Annie Ernaux |
Le centre commercial. Paradis de l’abondance pour tous.
Prenez et achetez. Annie Ernaux a tenu pendant un an le journal de ses
déambulations dans les rayons de l’hypermarché Auchan des Trois-Fontaines, en
région parisienne. Ce qu’elle rapporte est, à sa manière, d’une formidable
acuité, d’une justesse implacable, d’une tendresse désespérée pour les gens
qu’elle croise et qui happent son regard. Elle fait du petit bois des lieux
communs sur ces temples de la consommation : il y a certes « remplacement
des boutiques, rotation des rayons, renouvellement des marchandises, du nouveau
qui ne change fondamentalement rien » ; chacun aurait ici les mêmes
droits, l’égalité face aux délices de la consommation… mais « moins on a
d’argent et plus les courses réclament un calcul minutieux, sans faille. […] Le
début de la richesse – de la légèreté et de la richesse – peut se mesurer à
ceci : se servir dans un rayon de produits alimentaires sans regarder le
prix avant. L’humiliation infligée par les marchandises. Elles sont trop
chères, donc je ne veux rien. »
Isabel Ascencio, quant à elle, remonte un peu dans le
temps pour nous raconter les soubresauts d’une autre utopie : le retour à
la campagne dans l’après 68, le rêve d’une communauté autogérée, vivant de
musique, d’amour et de liberté. Nous sommes en 1976, l’année de la sécheresse.

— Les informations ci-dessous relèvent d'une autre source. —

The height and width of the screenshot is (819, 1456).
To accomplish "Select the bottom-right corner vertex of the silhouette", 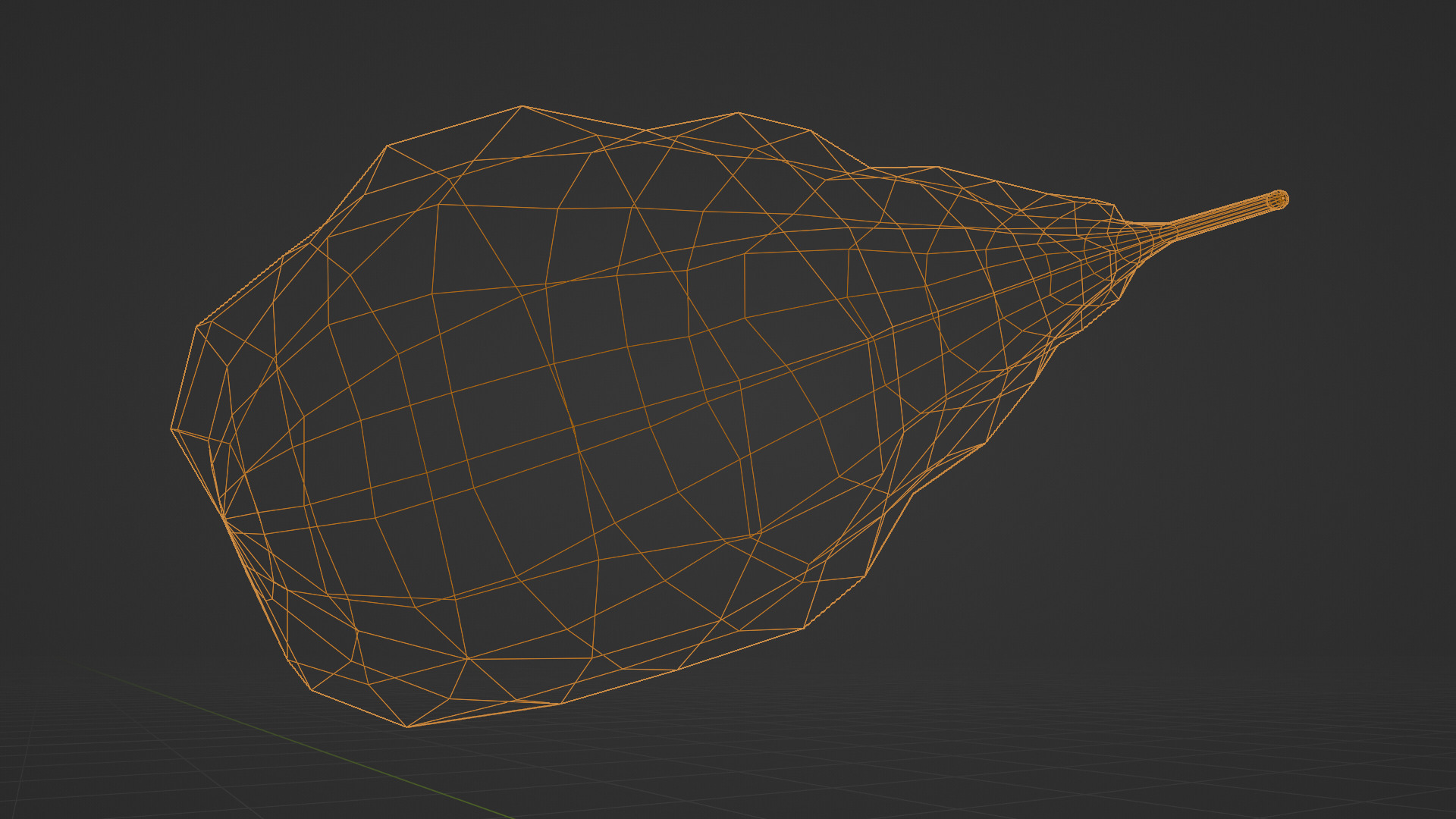I will click(x=803, y=629).
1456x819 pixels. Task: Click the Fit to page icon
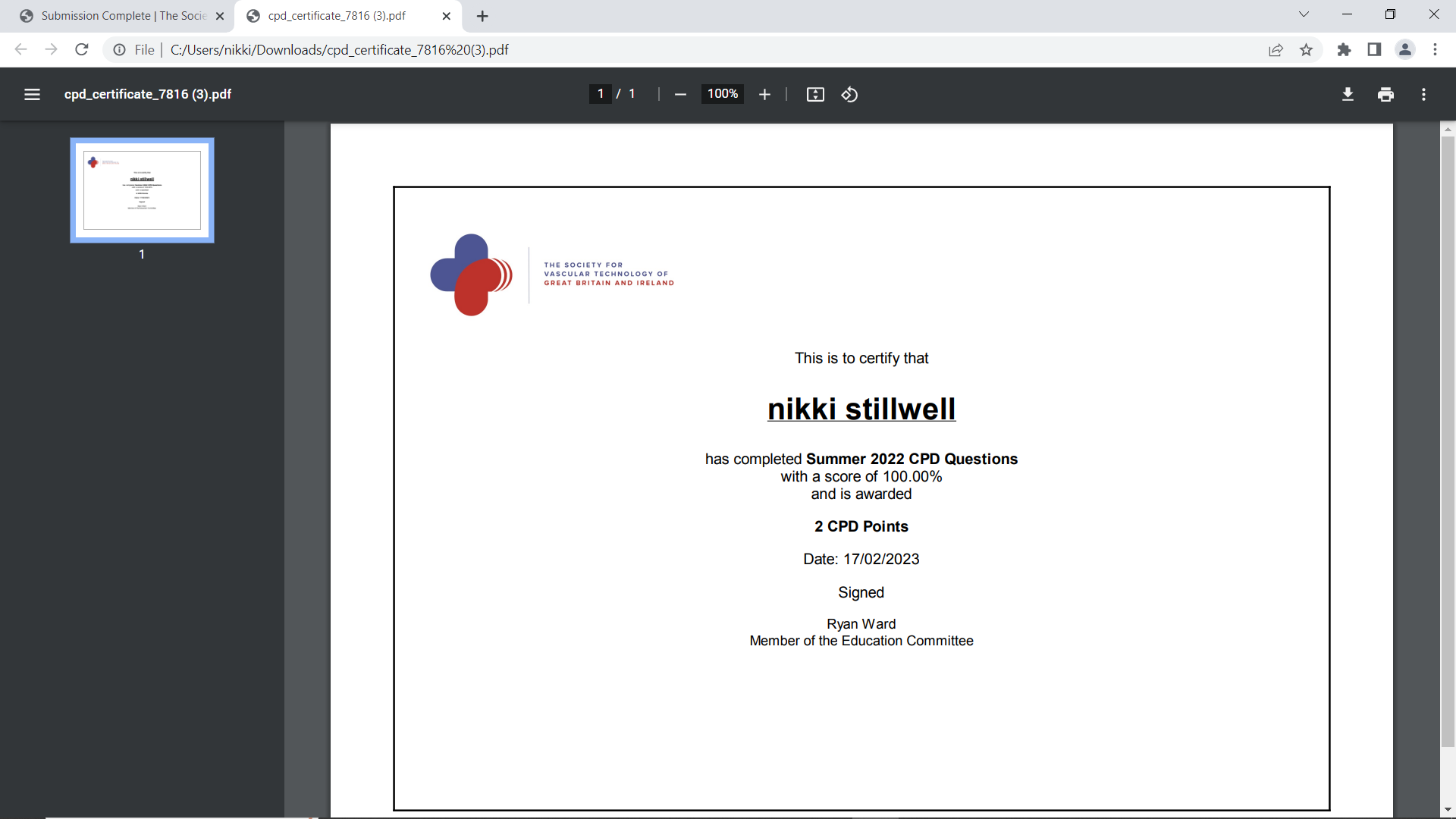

Dans l’arrière-pays varois, une gamine de 13 ans, Lise, ne rêve que d’une seule
chose : s’échapper du village de chasseurs où elle se morfond entre son
père et son grand-père. Sa mère est morte d’un avortement clandestin, sa
grand-mère vit ses derniers jours. Sur son vélo, elle parcourt les routes,
espérant se faire enlever par des bras robustes, entre la peur (on ne parle
alors que du kidnapping et du meurtre du petit Philippe Bertrand par Patrick
Henry) et la fascination. Elle découvre un jour qu’une bande de hippies est en
train de s’installer à la ferme des Frêles, une ruine. Ici, les étrangers
passent mal. D’habitude, les gitans. Et maintenant, des chevelus. Ça grince
dans le village. Lise, elle, s’approche, si curieuse. Elle va rencontrer Jane,
une anglaise fatiguée, « bonne à rien », et sa petite fille, Hannah
O., murée dans le silence. Et Tina, la jouissance incarnée ; Fatoumata,
l’Africaine émancipée ; Marylou, la féministe pure et dure, tendance
« Gouines rouges ». Et un leader, à la fois charismatique et
fantoche, Grand Koudou, celui qui a eu l’idée d’amener la petite troupe aux
Frêles
Isabel Ascencio livre un véritable roman politique, ce
qui ne nuit en rien à la saveur, à la sensualité de son univers : chacun de
ses personnages féminins est l’une des figures de la femme face à la question
de la libération ; les hommes sont des escrocs au grand cœur, prêts, disent-ils,
à accompagner les femmes dans leurs combats… mais sans rien déposer en route du
mâle dominant qu’ils sont. Forcément, à un moment ou l’autre, ça va coincer. Ces
grands enfants ont eu le droit de rêver, mais le réel les rattrapera jusque
dans la garrigue, comme un boomerang.
LIRE
« Regarde les lumières mon amour », Annie Ernaux, collection
« Raconter la vie », éd. du Seuil, 74 p., 5,90 €.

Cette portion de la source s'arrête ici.